Vous croyez me connaître, mais c'est une illusion,
Car tel que vous me voyez, demain je ne serai plus.

Peut-être au fond détenez-vous la clef de mon ipséité?
Les autres? Ce fil conducteur qui nous relie à nous-même.
Soi? Une multitude d'êtres, fragmentés, éparpillés, enclavés.

Dites-moi alors ce que "je" ferais; ce que je devrais faire et ce que je dois faire.

Dites-moi qui être et pour une fois, je le promets, je vous donnerai raison.

Je suis un inconnu dont vous détenez la clé.

Vous êtes mon seul espoir,
Mon seul avenir et ma seule expression.

Dites-moi, je vous prie, dites-moi qui je suis.

Celui qui s'écrit

La vérité, définitivement, n'existe que dans un temps et un espace déterminés.

Et en dehors de ce paradigme,
Il n'y a plus rien que le silence du monde et que le bruit du doute.

Et moi qui incarne une vérité en perpétuelle mutation,
Je tourne mon jugement (que d'autres nomment regard) vers mon passé,
Puis vers mon avenir,
Alors qu'il n'y subsiste rien,
Rien d'autre qu'une poignée de rêves et quelques souvenirs au vent.

Je ne suis plus rien;
Mais je suis pourtant celui qui dit qu'il n'est plus rien.

Je ne fais plus rien;
Mais j'écris pourtant que je ne fais plus rien.

Alors que suis-je?
Celui qui s'écrit sur le monde, sous la forme d'une interrogation?
Celui qui s'écrit parfois mais qui aime le plus souvent à regarder les autres s'effectuer?
Celui qui a la religion des autres?
Celui dont le bonheur est d'observer les hommes, celé dans un repli de l'espace-temps, amoureux?
Celui qui a la foi et dont l'amour est le seul dogme?
Celui qui est moi?

Peut-être au fond, celui qui vit de vous regarder vivre;

Celui qui voit, et celui qui s'écrit?

Vivre ma vie (suite)

Briser la droite n'a jamais fait reculer l'infini,
Bien au contraire, il s'en crée de nouveaux.

On reste ce point sur cette droite
Et la mort n'y a jamais sa place.

À croire qu'être, c'est se raccrocher à ce processus éternel
Que nous prenons en route
Et dans lequel on est rien car rien n'existe jamais au sein de l'éternel.

Réfléchir sur l'existence alors que l'on n'existe pas.

Vivre ma vie, encore et encore.

Vivre ma vie

Contempler; et ainsi tout voir,
Chaque chose à sa place dans le silence.

Vouloir agir; et à mesure que la vitesse aveugle,
Filer vers les étoiles sans savoir qu'elles en sont.

Passer du blanc au noir; se perdre dans la transition.
Se perdre dans la lumière, se perdre dans l'obscurité.

Se perdre dans l'attente que l'un chasse l'autre,
Que quelque chose soit, puis autre chose, et encore... Et encore...

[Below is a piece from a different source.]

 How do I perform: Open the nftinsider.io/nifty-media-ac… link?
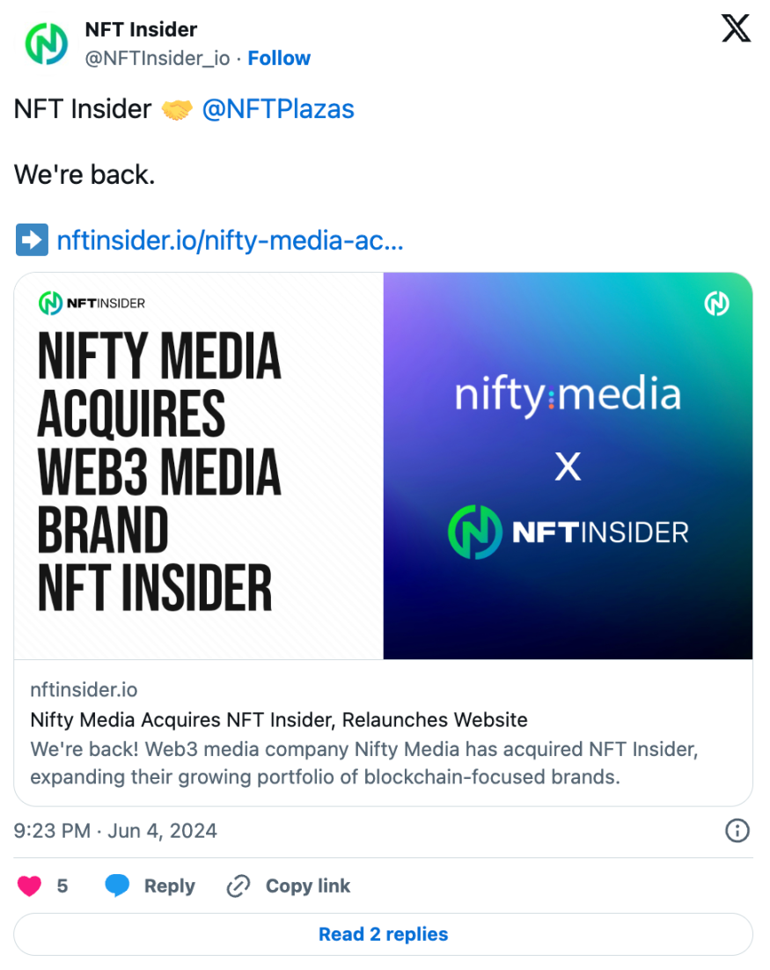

Se perdre dans la vie et puis cesser de vivre;
Sinuer entre les deux, sur la crête,
Là où la vie est attente,
Là où le temps prend toute la place.

Vivre ma vie...

Compter les secondes vécues
Ainsi que les secondes perdues.

Croire que l'on va quelque part
Et ne plus croire en quelque part.

Croire surtout; cette manière qu'ont les hommes
De croître à la chaleur des convictions.

Un jour ne plus croire; se figer dans la course du temps,
Mais tout, autour de nous,

Continue de danser...

dimanche 13 mai 2012

Atropos

Heureux qui dés lors n'a plus à craindre l'aube dorée
Qui perle goutte à goutte de nos aurores fatiguées.

Je n'ai plus de secret paraît-il
Mes pensées fluviatiles, à jamais prisonnières de tes regrets.

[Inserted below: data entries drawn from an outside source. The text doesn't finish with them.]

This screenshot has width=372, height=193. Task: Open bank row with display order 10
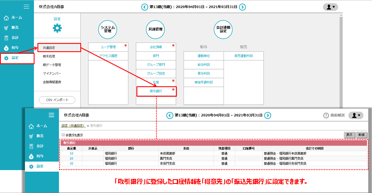71,153
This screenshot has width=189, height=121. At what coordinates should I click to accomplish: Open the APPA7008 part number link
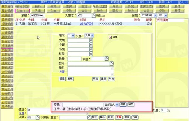coord(86,23)
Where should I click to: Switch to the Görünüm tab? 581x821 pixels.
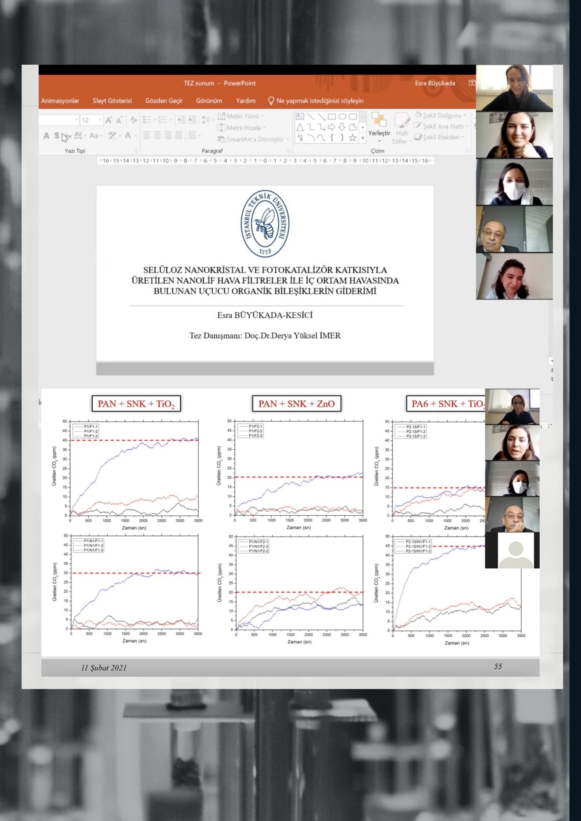point(209,101)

Torturé l'on m'a dit, l'ombre de ton rire n'y a rien changé
Qui a capturé mon avenir et dans tes souvenirs l'a rangé.

Malheur à celui qui n'a que sa passion comme seul conseiller
Quant à celui que la raison guide, tortueuse, ennuyée
Peut-être périra-t-il dans tes rêves statiques
Force centrifuge d'une orgueilleuse rhétorique.

Prisonnier d'une bulle je me plains
De n'avoir su plier à mes fins
Ce long tissu qu'est le ciel
Que les moires ont pour moi terni de fiel.

Je suis seul peut-être et trop savoir me porte atteinte
Chaque battement de pensée imprimé de leur teinte
Mêle mon âme à la nuit où je dénoue le fil

Sous le regard des dieux je tire mon désespoir hors de Clotho, hors du cosmos,
Jusqu'à ce qu'agacés, ils murmurent aux cieux l'odieux et doux nom d'Atropos.